**What you will do**
Copy the lines verbatim, from the start of the records through the line holding "(x=658, y=58)", inclusive.

--- Input rows ---

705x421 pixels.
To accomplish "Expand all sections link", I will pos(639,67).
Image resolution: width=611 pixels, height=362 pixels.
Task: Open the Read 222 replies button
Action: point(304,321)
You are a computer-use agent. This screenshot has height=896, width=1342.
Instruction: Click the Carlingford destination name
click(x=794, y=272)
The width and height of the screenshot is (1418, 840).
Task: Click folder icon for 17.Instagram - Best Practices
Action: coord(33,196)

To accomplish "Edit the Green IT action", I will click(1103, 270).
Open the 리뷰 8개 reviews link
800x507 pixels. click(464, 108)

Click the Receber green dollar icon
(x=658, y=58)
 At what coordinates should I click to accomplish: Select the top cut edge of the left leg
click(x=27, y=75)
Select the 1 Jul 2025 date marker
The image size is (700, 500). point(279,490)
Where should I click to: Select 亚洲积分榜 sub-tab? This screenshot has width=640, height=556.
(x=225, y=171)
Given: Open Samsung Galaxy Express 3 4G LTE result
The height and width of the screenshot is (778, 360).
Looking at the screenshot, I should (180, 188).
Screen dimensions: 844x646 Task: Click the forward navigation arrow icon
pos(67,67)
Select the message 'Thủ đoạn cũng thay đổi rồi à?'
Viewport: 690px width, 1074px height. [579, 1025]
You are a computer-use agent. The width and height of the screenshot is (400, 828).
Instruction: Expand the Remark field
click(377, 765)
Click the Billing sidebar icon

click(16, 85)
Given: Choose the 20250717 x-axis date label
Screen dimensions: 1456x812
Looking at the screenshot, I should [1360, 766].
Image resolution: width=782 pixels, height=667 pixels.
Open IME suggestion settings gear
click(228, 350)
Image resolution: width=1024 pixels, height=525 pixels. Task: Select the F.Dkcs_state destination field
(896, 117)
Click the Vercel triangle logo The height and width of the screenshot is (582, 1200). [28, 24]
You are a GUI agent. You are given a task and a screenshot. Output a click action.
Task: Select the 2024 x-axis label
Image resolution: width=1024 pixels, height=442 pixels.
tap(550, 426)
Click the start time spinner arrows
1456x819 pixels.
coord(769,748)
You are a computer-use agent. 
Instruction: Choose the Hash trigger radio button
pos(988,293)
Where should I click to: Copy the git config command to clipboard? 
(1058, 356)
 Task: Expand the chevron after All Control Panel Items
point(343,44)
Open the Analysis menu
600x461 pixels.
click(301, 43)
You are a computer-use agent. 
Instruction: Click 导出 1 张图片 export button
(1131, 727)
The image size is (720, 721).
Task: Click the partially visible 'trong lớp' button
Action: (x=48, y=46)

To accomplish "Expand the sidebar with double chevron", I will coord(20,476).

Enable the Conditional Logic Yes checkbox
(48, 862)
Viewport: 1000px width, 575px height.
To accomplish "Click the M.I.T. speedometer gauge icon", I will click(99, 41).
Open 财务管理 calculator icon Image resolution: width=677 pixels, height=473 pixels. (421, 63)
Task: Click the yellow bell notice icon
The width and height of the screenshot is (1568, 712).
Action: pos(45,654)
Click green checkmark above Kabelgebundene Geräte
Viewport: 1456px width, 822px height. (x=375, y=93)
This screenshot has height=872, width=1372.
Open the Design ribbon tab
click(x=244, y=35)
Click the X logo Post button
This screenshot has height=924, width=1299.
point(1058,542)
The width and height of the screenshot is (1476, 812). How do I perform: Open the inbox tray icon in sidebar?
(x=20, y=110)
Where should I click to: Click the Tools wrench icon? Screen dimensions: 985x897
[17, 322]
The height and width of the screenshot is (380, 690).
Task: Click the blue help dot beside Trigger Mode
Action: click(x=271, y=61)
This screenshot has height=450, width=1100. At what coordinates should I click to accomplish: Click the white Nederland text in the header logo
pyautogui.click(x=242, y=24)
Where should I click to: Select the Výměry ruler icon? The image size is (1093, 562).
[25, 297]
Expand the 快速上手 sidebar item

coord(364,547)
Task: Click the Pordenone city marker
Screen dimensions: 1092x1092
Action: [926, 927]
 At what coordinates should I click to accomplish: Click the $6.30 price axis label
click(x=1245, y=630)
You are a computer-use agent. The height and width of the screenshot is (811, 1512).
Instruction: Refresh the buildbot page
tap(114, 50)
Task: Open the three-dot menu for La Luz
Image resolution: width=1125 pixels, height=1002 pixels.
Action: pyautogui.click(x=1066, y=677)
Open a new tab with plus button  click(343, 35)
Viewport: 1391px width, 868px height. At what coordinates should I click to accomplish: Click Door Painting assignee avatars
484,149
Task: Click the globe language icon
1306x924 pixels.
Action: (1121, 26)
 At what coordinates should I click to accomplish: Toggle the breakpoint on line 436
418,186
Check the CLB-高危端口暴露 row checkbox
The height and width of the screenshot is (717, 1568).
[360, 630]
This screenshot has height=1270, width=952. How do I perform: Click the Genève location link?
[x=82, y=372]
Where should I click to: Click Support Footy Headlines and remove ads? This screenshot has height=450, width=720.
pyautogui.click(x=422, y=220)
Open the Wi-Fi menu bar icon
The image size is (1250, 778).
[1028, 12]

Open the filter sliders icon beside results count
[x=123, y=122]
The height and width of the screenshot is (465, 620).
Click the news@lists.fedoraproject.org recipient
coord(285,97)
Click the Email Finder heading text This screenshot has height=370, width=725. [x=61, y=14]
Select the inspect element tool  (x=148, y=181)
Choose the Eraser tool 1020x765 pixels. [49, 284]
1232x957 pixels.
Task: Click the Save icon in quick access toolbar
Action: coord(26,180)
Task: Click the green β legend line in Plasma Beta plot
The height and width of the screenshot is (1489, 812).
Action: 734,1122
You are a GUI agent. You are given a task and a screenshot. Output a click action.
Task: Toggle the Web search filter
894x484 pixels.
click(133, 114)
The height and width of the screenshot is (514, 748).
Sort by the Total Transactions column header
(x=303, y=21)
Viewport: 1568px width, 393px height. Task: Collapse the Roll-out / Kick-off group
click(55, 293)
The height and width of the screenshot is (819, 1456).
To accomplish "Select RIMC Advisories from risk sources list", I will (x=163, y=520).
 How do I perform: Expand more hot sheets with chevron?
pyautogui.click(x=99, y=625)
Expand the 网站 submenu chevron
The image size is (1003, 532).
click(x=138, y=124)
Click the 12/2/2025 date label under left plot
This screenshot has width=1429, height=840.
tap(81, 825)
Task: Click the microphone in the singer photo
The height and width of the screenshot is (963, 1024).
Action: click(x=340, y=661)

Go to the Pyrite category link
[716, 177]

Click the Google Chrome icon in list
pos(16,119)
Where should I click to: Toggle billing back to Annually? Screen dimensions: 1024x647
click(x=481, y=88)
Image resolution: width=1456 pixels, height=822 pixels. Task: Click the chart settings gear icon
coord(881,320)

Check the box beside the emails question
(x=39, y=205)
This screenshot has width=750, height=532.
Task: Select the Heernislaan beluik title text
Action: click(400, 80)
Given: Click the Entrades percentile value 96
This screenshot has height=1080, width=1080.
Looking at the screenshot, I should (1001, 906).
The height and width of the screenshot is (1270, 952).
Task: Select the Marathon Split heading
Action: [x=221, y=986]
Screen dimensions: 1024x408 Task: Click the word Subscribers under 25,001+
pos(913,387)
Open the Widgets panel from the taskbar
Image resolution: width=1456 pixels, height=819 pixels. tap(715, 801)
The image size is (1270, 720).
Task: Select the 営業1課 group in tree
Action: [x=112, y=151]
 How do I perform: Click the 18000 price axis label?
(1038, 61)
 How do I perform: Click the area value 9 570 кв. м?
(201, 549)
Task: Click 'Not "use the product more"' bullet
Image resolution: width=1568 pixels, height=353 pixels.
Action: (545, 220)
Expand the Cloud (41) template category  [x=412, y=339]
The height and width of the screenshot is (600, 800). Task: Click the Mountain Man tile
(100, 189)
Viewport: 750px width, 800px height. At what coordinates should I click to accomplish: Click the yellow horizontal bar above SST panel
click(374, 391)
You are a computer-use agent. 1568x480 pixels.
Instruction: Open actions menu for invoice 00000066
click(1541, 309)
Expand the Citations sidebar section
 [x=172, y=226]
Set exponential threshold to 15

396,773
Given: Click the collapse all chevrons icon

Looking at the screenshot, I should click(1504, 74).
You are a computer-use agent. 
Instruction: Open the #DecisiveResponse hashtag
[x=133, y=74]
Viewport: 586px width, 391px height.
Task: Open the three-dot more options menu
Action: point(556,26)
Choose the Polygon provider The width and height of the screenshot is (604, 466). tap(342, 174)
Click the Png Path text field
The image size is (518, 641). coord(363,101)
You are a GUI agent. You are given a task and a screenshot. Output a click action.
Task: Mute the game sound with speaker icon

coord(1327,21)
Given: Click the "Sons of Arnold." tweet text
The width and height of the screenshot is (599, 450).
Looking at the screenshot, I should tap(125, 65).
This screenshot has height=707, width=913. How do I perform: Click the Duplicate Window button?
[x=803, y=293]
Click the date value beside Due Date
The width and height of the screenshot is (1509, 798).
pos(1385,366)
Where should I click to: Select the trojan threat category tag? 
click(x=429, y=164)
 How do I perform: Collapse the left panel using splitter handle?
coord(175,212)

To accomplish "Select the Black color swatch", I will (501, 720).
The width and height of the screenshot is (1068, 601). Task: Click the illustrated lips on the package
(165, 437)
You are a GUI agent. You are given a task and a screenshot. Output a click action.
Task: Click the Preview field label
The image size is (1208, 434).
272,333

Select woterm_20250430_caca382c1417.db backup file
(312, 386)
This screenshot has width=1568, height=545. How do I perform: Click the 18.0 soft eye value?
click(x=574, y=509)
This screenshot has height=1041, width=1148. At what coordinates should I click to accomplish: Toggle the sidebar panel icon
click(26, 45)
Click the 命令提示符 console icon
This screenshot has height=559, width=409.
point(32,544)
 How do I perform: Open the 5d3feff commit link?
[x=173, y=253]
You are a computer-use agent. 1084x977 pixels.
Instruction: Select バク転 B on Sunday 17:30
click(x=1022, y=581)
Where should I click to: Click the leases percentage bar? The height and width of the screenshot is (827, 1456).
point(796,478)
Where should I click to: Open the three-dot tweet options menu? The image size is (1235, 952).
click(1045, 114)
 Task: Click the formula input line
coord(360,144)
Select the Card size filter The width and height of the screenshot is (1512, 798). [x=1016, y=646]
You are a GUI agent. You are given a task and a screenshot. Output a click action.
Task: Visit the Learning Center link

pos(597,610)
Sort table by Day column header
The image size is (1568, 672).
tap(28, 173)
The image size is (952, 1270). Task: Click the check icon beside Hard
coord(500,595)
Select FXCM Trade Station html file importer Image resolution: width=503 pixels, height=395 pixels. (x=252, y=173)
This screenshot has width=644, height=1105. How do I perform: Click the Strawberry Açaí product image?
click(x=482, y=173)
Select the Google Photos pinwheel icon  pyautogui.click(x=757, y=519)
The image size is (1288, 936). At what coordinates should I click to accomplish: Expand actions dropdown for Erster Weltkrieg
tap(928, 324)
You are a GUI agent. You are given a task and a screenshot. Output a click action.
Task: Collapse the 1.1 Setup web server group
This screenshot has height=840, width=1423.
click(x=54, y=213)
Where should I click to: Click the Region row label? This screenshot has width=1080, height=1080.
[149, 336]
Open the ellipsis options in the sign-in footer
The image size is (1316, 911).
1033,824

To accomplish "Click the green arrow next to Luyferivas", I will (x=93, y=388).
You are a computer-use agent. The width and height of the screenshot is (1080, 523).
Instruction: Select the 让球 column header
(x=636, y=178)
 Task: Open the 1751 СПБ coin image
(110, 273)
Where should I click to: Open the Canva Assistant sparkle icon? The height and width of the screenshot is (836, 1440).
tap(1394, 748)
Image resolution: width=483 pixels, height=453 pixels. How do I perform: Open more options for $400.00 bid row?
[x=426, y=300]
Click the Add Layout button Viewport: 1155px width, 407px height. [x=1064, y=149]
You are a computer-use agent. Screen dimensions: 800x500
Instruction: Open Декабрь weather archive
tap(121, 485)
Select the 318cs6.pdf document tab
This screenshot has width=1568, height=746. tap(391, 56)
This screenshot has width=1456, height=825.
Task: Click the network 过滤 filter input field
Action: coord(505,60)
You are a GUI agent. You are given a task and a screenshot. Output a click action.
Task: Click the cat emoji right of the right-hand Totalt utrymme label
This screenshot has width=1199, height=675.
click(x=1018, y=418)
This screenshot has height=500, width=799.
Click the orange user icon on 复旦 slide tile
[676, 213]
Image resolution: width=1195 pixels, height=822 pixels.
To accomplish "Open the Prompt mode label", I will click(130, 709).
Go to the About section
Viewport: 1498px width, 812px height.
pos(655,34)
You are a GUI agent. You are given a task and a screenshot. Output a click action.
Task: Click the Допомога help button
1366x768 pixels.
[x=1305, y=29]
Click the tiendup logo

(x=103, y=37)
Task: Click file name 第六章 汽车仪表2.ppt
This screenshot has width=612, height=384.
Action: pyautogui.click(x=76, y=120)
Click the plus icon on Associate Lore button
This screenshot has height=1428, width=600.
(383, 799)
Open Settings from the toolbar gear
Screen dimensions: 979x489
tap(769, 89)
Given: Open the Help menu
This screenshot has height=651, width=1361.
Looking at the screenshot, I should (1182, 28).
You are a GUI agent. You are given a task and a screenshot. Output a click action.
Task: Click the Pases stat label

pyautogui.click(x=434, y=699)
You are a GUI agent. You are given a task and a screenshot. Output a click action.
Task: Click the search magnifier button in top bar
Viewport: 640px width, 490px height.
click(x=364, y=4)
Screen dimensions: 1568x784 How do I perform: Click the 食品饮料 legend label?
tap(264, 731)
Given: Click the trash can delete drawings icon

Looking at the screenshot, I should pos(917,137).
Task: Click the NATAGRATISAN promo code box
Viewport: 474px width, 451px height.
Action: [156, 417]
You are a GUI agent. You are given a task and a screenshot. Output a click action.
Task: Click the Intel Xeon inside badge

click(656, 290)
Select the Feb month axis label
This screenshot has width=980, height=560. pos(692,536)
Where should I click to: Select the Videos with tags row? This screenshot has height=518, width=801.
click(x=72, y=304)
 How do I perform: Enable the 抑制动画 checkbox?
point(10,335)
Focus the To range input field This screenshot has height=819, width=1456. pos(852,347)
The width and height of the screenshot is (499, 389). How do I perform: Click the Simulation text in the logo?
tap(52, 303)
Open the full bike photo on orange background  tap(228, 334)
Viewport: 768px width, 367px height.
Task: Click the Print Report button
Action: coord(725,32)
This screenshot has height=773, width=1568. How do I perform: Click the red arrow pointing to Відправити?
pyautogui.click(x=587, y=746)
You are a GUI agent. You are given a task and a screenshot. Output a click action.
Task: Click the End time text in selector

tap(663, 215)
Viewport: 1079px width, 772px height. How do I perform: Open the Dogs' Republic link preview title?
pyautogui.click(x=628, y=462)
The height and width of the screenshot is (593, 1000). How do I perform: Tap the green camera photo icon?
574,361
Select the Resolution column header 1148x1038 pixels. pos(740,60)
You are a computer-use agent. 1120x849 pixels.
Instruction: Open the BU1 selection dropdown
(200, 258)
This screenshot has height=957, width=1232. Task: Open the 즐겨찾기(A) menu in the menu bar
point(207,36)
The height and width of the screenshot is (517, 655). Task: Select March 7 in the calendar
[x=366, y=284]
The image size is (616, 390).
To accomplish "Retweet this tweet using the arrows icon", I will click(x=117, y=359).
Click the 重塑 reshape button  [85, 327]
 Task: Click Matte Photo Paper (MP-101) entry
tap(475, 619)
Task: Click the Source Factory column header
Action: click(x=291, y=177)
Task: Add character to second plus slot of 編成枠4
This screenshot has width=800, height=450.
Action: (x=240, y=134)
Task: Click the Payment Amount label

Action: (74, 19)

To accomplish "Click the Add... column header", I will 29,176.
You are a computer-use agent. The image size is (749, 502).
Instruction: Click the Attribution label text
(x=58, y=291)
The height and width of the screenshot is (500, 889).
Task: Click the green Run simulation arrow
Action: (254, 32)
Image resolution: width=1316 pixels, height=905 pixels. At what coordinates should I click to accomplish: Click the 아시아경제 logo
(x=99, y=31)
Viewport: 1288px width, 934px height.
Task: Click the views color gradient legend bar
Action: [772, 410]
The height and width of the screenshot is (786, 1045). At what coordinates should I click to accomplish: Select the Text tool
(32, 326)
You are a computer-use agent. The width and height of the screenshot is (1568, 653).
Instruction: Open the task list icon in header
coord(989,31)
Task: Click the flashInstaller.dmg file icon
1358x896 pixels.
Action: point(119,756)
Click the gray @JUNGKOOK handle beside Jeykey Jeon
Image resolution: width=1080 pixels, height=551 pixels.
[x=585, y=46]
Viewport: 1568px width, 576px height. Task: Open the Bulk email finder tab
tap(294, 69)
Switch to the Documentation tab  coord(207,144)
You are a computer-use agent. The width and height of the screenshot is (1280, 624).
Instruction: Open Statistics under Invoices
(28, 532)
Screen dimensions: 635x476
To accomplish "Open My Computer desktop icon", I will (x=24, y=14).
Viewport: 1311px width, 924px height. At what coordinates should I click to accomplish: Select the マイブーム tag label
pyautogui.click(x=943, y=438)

---

**Complete answer**
705x421 pixels.
To accomplish "Expand all sections link", I will pos(639,67).
Image resolution: width=611 pixels, height=362 pixels.
Task: Open the Read 222 replies button
Action: point(304,321)
You are a computer-use agent. This screenshot has height=896, width=1342.
Instruction: Click the Carlingford destination name
click(x=794, y=272)
The width and height of the screenshot is (1418, 840).
Task: Click folder icon for 17.Instagram - Best Practices
Action: coord(33,196)

To accomplish "Edit the Green IT action", I will click(1103, 270).
Open the 리뷰 8개 reviews link
800x507 pixels. click(464, 108)

Click the Receber green dollar icon
(x=658, y=58)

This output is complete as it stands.